We reasoned that if ecological drift plays a role in generating heterogeneity in symbiont populations between hosts, it should generate greater and greater heterogeneity under smaller and smaller inoculum densities, which represent tightening transmission bottlenecks in our experiments. Specifically, the neutral model [ 33 ] implies that under tight bottlenecks, which shrink the effective size of a local community, colonization outcomes should be bimodal, with hosts dominated by clonal lineages, regardless of strain identity [ 16 , 19 ]. By contrast, when host control determines colonization, altering the inoculum size should have minimal impact on community composition across hosts. Additionally, if strong competition between symbionts determines the outcomes of colonization, individual hosts should be mono-colonized across a broad range of inoculum densities. To test this, we implemented a simple experimental design ( Fig 2A ), previously applied to human pathogens and legume nodule symbionts, that modulates transmission bottleneck size while maintaining the relative abundance of each strain during transmission [ 34 , 35 ]. To minimize the involvement of selection, we used isogenic, green- and red-fluorescently labeled isolates of C. zhejiangensis GA-OX1, a highly beneficial strain isolated previously from A. tristis [ 7 ]. Because our experiments involved only 2 competitors, we used the bimodality coefficient [ 14 , 36 ] to quantify heterogeneity in community composition. The bimodality coefficient is a composite measure of skewness and kurtosis, which is maximized for a distribution with equal weight at the extrema of the data. As this measure can be sensitive to small sample sizes, we also calculated the Hartigan’s dip statistic, which represents a more robust general measure of multimodality. We inoculated second instar squash bug nymphs with approximately 1:1 mixtures of GA-OX1 sfGFP with GA-OX1 RFP, diluted to produce inocula ranging from approximately 10 6 to 10 1 CFU/μL ( S1A Fig ). These inoculum densities are within the natural range of variation in symbiont density that hosts might encounter, whether in freshly deposited adult feces (10 5 to 5 × 10 6 CFUs/μL), on which nymphs can feed to acquire symbionts [ 37 ], or in soil, in which Caballeronia is present at lower densities alongside many other microbes [ 38 , 39 ].
In this work, we illustrate the role of ecological drift in shaping symbiont host populations at multiple scales. Our findings highlight the effect of ecological drift during colonization by maintaining heterogeneity in symbiont populations both within and between hosts. We posit that ecological drift can weaken selection from microbe–microbe interactions within the host, while also setting the stage for the evolution of these same processes. These results contribute to our understanding of the role that stochastic dynamics play in the assembly of ecological communities, even in ancient, highly specific host–microbe associations subjected to extensive host control [ 21 ].
Although we have discussed how ecological drift results in segregation of genetic variation within the host, we were surprised to find that population diversity within individual crypts is apparently independent of inoculum density.
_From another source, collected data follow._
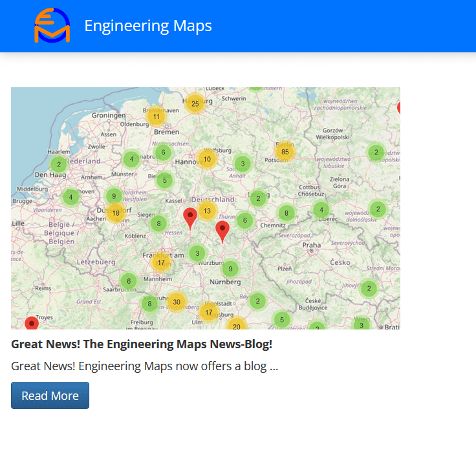Click the 13 cluster in central Germany
The width and height of the screenshot is (476, 460).
click(x=207, y=211)
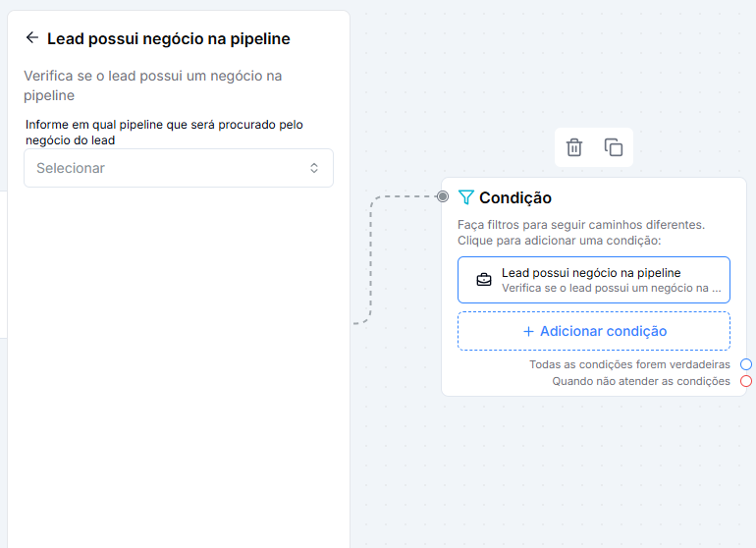756x548 pixels.
Task: Click the condition card subtitle text
Action: 611,288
We expected that the degree of population admixture within the crypts would depend on inoculum density, with crypts being predominantly coinfected at high inoculum density and predominantly singly infected at low inoculum density, as has been demonstrated in vitro systems on plates and in microfluidics experiments [ 99 , 100 ]. However, we instead observed an anterior-posterior gradient of admixture for all co-colonized bugs, consistent across 4 orders of magnitude in initial inoculum density. This suggests that in vivo colonization processes impose distinct conditions that generate structure in Caballeronia populations. We know almost nothing about symbiont colonization at the single-cell level in the squash bug. However, we speculate that the host permits colonization of individual crypts by only a limited number of symbiont cells and that inoculation of individual crypts continues to some extent after the initial colonization event by movement of propagules within the symbiont organ. Further study is necessary to ascertain whether coinfection within single crypts affects within-host symbiont evolution and host fitness, as predicted by others [ 101 ], or creates opportunities for horizontal gene transfer [ 102 ].
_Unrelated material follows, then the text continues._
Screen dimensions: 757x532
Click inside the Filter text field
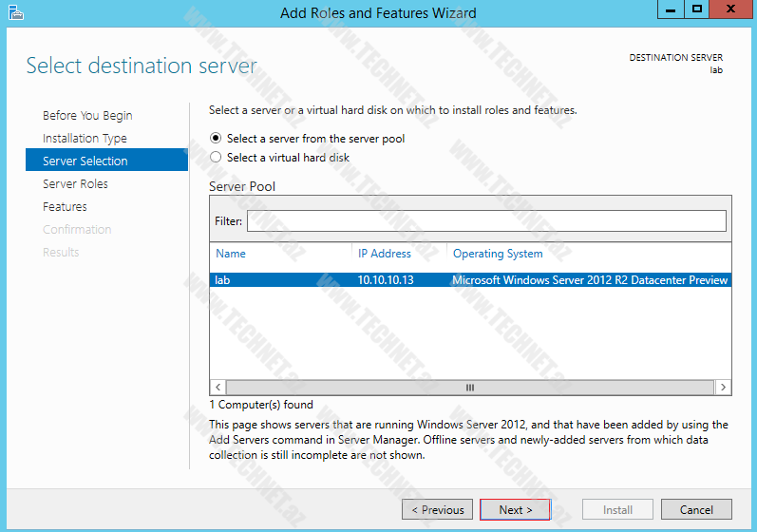point(486,221)
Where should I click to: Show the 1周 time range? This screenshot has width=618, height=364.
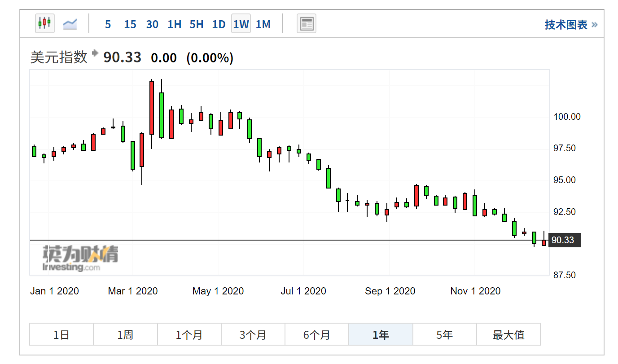click(x=125, y=334)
Beyond its role in generating between-host heterogeneity, ecological drift also generates heterogeneity in symbiont populations within a host. In the squash bug, we found that gut crypts, a unique anatomical feature of the M4 symbiotic organ, generate heterogeneity by segregating strains into discrete compartments within the same host. This has parallels in other symbiotic organs, including the crypts in the light organs and accessory nidamental glands of sepiolid squid [ 86 – 88 ], coralloid roots and root nodules in cycads and legumes [ 35 , 89 , 90 ], and pores in human skin [ 91 ]. Because we show that such compartmentalization acts even on isogenic cells, we propose that within-host population spatial structure, as with between-host population structure, is not adequately explained by either host selection or microbial competition, and is instead characterized by stochastic colonization of different crypts [ 35 ]. While spatial heterogeneity frequently emerges as a result of between-strain interactions within in vitro communities [ 92 – 96 ], here, the anatomy of a host forcefully imposes it even in the apparent absence of such interactions. How squash bugs and other multicellular hosts benefit from subjecting their symbiont populations to such elaborate compartmentalization remains an open question [ 97 , 98 ].
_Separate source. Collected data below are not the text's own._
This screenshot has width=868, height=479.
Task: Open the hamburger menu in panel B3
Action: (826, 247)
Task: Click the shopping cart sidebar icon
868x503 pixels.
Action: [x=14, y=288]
The pervasive effect of ecological drift suggests it may also play a key but undervalued role in the evolution of specialized host–microbe symbioses. First, ecological drift can override selection and maintain strain variation within a host population, by providing refugia for suboptimal or less competitive symbionts. In addition, by driving compositional variation between host-associated microbiomes, ecological drift can expose taxonomically or functionally distinctive strains and communities to selection [ 61 , 81 – 85 ]. If a distinctive microbiome can maintain its association with a particular host lineage, coevolution with the host may eventually occur. By simultaneously maintaining genetic variation among symbionts and generating heterogeneity in symbiont community composition, we argue that ecological drift could provide another explanation for the paradox of variation in host–microbe mutualisms [ 9 ].
Based on our findings, we argue that the role of ecological drift is inadequately considered in host–microbe associations [ 13 , 14 , 34 , 35 , 65 ]. Notably, as long as ecologically overlapping microbes are capable of colonizing a within-host niche, host benefit, partner choice, and coevolutionary history may be unnecessary to explain between-host variation in microbiomes [ 2 , 5 , 15 , 49 , 64 , 66 – 69 ]. This is of course not to say that niche-based ecology does not affect these communities or their evolution (e.g., [ 70 ]). In our system, there is limited diversity in the microbial symbiont community, and interactions between strains are likely dominated by competition [ 5 , 44 , 59 , 71 , 72 ]. By contrast, multispecies communities may contain facilitative interactions, such as signaling crosstalk, cross-feeding, metabolic division of labor, and complementary host-provisioning [ 8 , 73 – 80 ], all of which could fundamentally alter ecological dynamics. Nonetheless, the neutral model often performs surprisingly well in explaining patterns in multispecies communities [ 21 ], suggesting that drift and other stochastic processes should at least be considered when attempting to explain patterns of diversity within more specialized symbioses as well.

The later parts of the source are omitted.